THE PROBLEM: Pick out every line of the entries below that contains the string "width". Matching is case-sensitive.

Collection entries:
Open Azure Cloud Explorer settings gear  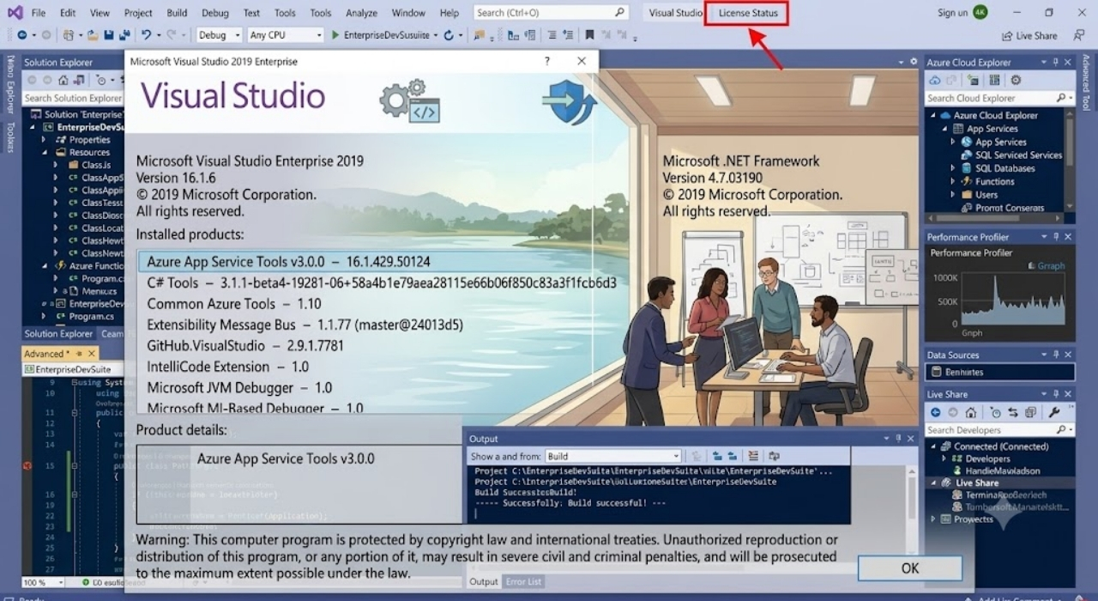pos(1016,80)
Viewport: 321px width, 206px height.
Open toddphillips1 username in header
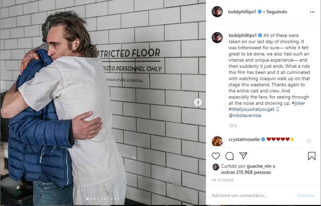click(x=242, y=12)
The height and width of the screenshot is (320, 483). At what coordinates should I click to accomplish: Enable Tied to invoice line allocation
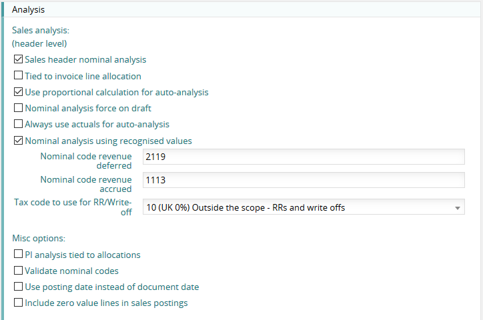click(x=19, y=76)

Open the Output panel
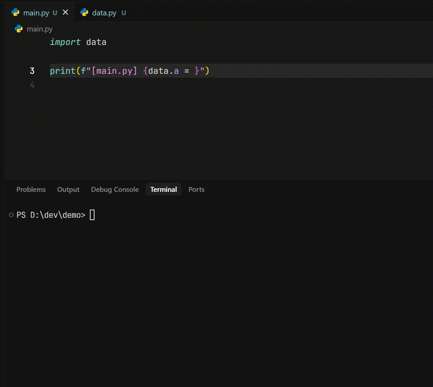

FINAL RESULT:
Viewport: 321px width, 206px height.
The height and width of the screenshot is (320, 483). At what coordinates should I click to accomplish: Enable Tied to invoice line allocation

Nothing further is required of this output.